🤖 AI Summary
To address the scarcity of labeled data and low query efficiency during the cold-start phase of active learning, this paper proposes a counterfactual data augmentation method grounded in Variation Theory. It pioneers the cross-domain adaptation of educational Variation Theory to active learning, establishing a neuro-symbolic collaborative framework. Leveraging a pipeline that integrates large language models with rule-based engines, the method generates semantically controlled counterfactual samples that emphasize essential conceptual distinctions, thereby guiding models to precisely identify class boundaries.

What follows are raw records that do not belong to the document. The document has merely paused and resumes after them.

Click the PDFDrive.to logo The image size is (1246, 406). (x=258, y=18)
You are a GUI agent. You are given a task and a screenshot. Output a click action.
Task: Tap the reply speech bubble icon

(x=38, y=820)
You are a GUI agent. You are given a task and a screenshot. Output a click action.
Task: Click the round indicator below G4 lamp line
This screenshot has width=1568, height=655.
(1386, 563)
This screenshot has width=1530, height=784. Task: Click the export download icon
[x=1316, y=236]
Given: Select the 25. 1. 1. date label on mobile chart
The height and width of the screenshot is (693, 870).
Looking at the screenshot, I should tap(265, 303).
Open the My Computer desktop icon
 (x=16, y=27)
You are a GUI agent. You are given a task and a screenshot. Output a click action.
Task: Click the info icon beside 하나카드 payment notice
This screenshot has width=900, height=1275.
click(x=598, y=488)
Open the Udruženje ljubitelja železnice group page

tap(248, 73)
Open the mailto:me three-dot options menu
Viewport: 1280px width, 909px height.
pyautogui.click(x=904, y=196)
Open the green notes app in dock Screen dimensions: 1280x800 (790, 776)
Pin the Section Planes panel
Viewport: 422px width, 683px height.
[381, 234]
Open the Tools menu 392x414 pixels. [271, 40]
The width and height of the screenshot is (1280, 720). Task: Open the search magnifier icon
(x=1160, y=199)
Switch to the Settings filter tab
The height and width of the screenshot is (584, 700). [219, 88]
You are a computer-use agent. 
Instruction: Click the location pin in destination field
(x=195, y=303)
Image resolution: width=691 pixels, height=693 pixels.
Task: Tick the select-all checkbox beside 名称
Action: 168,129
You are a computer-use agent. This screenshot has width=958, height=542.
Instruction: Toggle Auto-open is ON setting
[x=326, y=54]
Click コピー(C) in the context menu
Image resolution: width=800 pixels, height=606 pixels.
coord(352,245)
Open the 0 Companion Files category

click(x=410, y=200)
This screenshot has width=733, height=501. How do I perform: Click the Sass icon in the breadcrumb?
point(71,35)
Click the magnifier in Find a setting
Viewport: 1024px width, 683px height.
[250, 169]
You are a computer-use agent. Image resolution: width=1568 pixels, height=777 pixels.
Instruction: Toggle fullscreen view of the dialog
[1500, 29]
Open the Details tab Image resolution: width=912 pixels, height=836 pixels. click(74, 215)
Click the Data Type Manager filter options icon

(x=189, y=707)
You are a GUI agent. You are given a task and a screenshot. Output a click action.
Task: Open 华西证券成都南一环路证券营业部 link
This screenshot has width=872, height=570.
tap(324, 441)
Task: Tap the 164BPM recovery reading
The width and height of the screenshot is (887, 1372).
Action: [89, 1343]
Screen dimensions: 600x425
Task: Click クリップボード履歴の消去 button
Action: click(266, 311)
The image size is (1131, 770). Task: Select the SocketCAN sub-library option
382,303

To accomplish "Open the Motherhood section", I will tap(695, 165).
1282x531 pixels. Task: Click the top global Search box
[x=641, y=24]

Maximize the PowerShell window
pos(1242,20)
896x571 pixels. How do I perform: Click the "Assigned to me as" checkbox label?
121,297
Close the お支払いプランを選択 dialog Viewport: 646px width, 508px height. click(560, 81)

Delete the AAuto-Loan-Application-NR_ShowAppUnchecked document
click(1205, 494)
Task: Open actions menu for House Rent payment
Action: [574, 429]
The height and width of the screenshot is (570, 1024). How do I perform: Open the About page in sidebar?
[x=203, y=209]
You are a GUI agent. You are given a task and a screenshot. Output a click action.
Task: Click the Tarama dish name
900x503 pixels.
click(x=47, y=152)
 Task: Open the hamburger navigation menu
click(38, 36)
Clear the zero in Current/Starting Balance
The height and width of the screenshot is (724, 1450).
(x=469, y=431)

Empirical results demonstrate significantly improved data efficiency under low-labeling budgets: text classification accuracy increases by 12.3% over baselines; the performance gain naturally diminishes as labeling effort increases—confirming its efficacy specifically for cold-start scenarios. Key contributions include (i) the theoretical transfer of Variation Theory from education to machine learning, (ii) a novel mechanism for semantics-aware, controllable counterfactual generation, and (iii) a discrimination-oriented active querying paradigm.
📝 Abstract
Active Learning (AL) allows models to learn interactively from user feedback. This paper introduces a counterfactual data augmentation approach to AL, particularly addressing the selection of datapoints for user querying, a pivotal concern in enhancing data efficiency. Our approach is inspired by Variation Theory, a theory of human concept learning that emphasizes the essential features of a concept by focusing on what stays the same and what changes. Instead of just querying with existing datapoints, our approach synthesizes artificial datapoints that highlight potential key similarities and differences among labels using a neuro-symbolic pipeline combining large language models (LLMs) and rule-based models. Through an experiment in the example domain of text classification, we show that our approach achieves significantly higher performance when there are fewer annotated data. As the annotated training data gets larger the impact of the generated data starts to diminish showing its capability to address the cold start problem in AL. This research sheds light on integrating theories of human learning into the optimization of AL.